### [What the task asks]
Among the records below, find each line containing the word "accomplish" and copy it.

──────── Given data ────────

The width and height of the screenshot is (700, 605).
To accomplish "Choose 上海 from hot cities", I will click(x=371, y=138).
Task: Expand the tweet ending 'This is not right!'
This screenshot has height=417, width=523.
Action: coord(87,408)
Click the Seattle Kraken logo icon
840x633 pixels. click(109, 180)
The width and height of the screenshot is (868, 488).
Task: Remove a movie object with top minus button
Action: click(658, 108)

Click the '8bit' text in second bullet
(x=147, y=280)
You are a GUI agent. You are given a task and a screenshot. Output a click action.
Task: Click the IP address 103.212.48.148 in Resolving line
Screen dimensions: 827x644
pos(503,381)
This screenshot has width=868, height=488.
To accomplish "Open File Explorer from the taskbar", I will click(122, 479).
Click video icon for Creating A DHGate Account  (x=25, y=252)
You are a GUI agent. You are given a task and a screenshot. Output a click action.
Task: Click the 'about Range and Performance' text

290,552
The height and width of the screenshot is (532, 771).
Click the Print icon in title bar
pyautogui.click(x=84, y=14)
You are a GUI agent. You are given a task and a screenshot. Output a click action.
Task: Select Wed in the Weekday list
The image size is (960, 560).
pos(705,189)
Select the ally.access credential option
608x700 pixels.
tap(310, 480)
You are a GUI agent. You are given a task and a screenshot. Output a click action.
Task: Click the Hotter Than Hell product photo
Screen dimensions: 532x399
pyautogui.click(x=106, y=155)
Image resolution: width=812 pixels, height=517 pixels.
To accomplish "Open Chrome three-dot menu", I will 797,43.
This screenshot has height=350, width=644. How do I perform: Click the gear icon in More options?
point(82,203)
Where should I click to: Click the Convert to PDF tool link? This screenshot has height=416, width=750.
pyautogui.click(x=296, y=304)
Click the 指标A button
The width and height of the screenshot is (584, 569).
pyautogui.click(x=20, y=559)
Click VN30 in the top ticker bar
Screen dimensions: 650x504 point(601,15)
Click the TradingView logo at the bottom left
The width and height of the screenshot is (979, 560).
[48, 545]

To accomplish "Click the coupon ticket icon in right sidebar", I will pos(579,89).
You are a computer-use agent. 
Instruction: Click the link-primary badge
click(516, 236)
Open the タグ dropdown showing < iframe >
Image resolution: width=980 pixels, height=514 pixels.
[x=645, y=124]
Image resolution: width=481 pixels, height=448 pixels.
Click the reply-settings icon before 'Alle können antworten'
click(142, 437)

────────

### [Your solution]
To accomplish "Choose 上海 from hot cities", I will click(x=371, y=138).
To accomplish "Open File Explorer from the taskbar", I will click(122, 479).
To accomplish "Open Chrome three-dot menu", I will 797,43.
To accomplish "Click the coupon ticket icon in right sidebar", I will pos(579,89).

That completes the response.